> _DATA LISTING_:

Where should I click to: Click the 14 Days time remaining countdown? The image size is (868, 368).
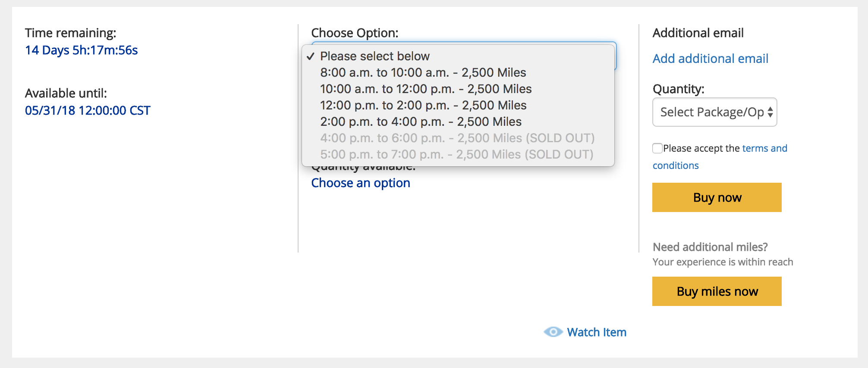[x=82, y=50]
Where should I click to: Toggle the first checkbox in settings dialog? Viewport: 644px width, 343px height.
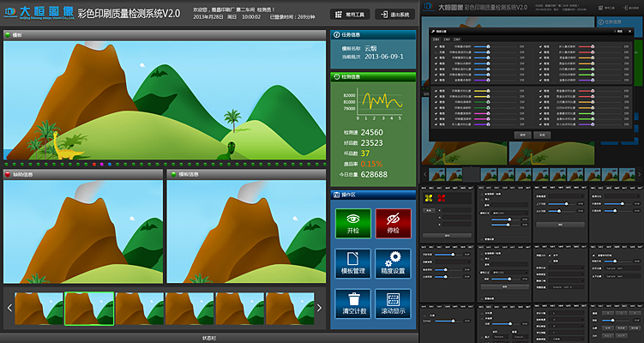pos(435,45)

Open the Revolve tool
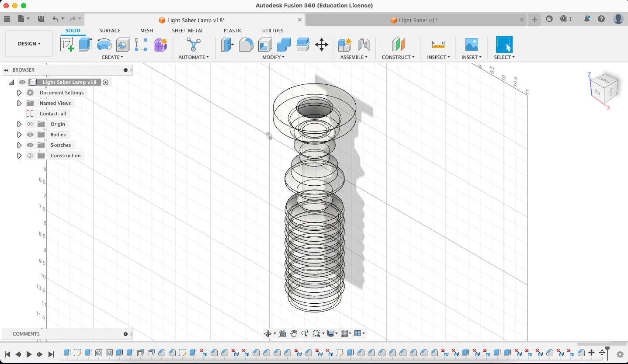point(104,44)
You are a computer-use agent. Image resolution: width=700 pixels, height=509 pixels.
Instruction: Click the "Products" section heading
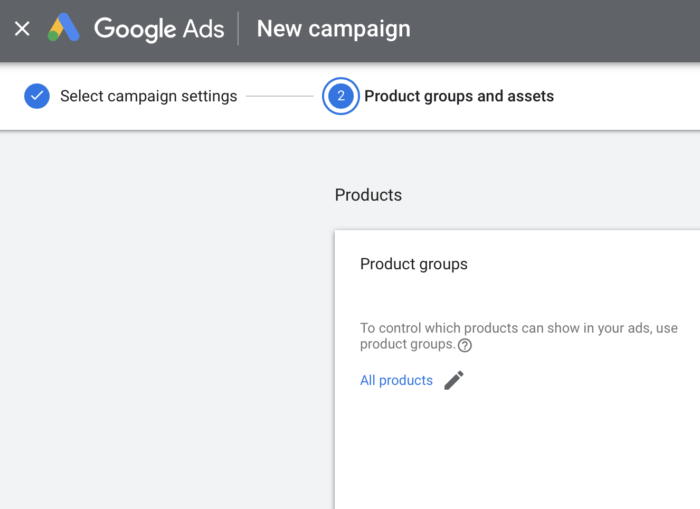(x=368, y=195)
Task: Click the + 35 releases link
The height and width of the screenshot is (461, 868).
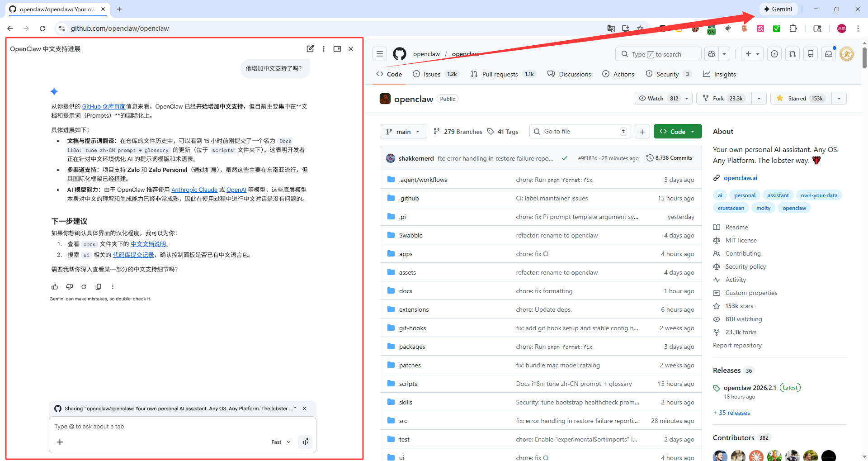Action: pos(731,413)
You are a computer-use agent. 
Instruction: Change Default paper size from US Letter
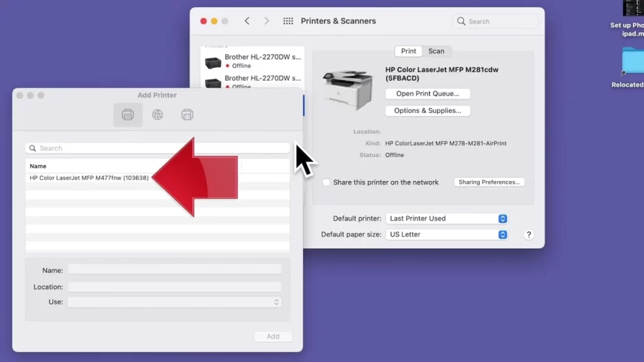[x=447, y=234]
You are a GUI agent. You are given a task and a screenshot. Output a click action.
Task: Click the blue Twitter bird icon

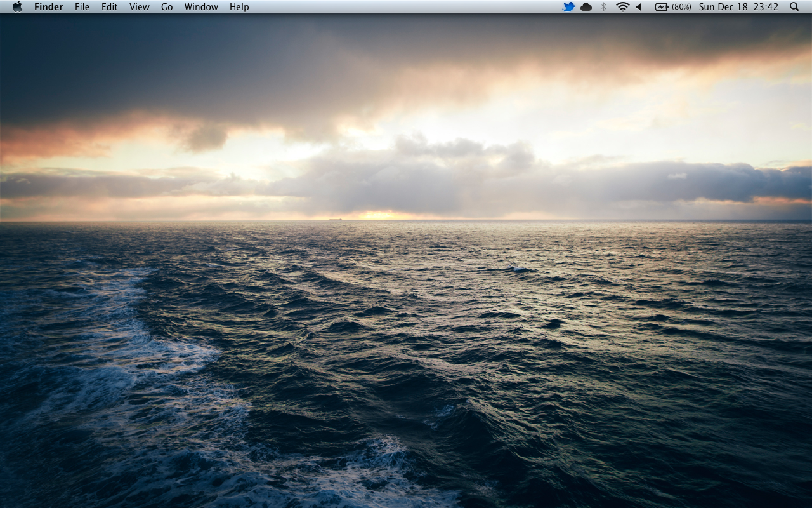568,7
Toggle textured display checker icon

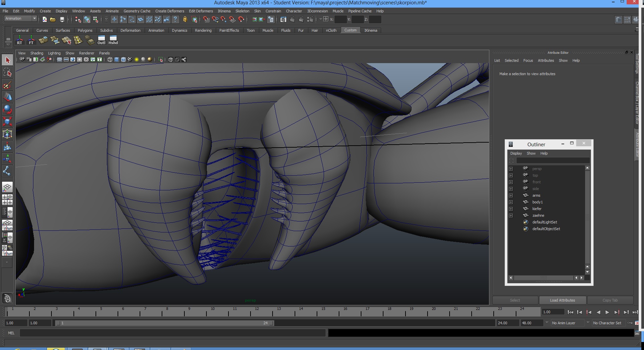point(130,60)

--

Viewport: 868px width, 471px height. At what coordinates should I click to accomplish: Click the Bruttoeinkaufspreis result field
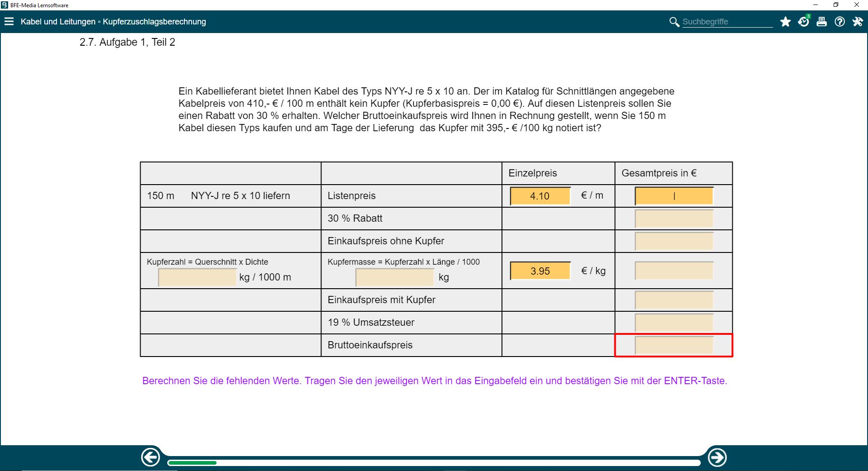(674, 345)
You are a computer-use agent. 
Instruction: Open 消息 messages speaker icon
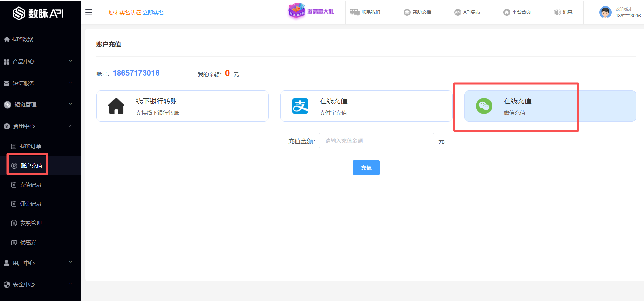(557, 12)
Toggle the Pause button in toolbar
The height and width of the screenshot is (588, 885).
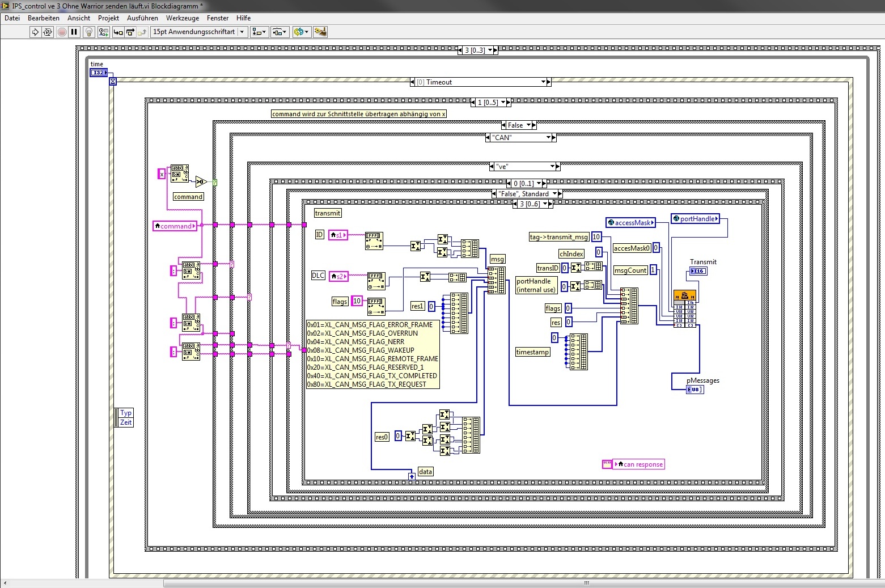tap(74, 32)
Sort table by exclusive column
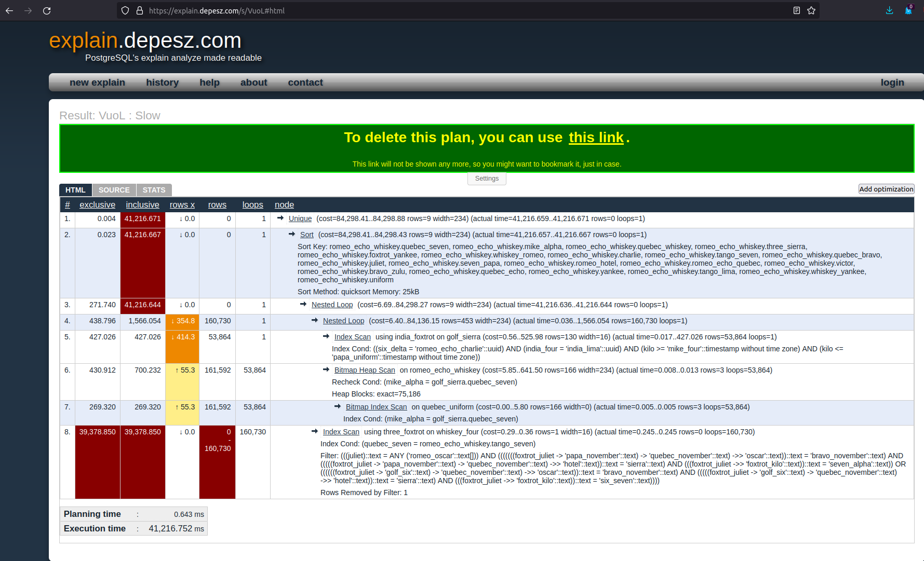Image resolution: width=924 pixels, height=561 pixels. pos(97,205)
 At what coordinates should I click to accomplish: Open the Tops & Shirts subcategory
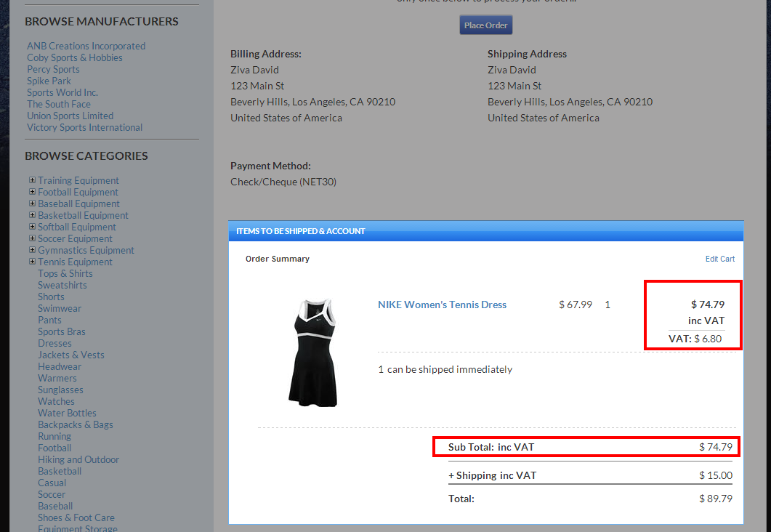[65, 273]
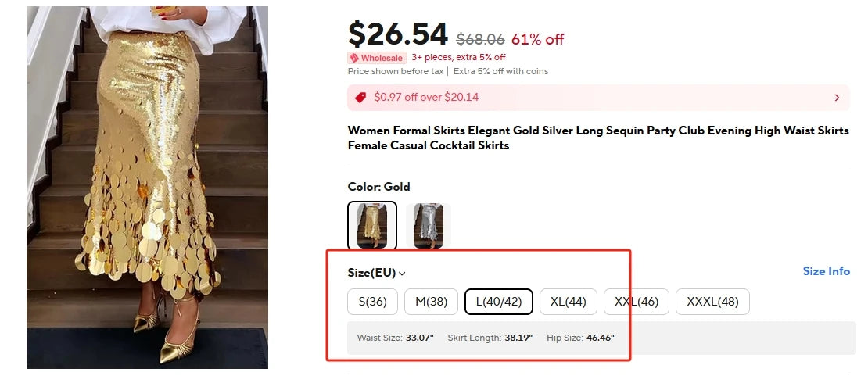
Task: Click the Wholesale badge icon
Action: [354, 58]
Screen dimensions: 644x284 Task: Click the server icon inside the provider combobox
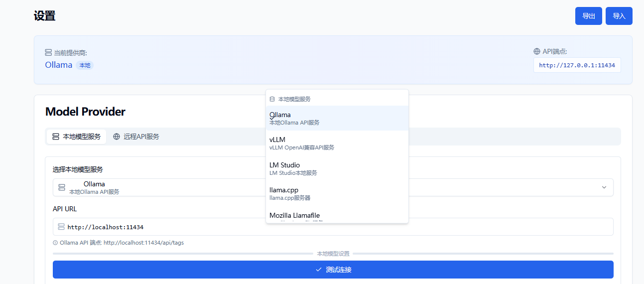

> _TASK REQUIREMENTS_: Read through the entries, then copy every line where the string "agent" is found.

> _RESPONSE AREA_:
You are a computer-use agent. Image resolution: width=700 pixels, height=509 pixels.
You are a computer-use agent. 
You are a GUI agent. You are given a task and a screenshot. Output a click action.
You are a computer-use agent. 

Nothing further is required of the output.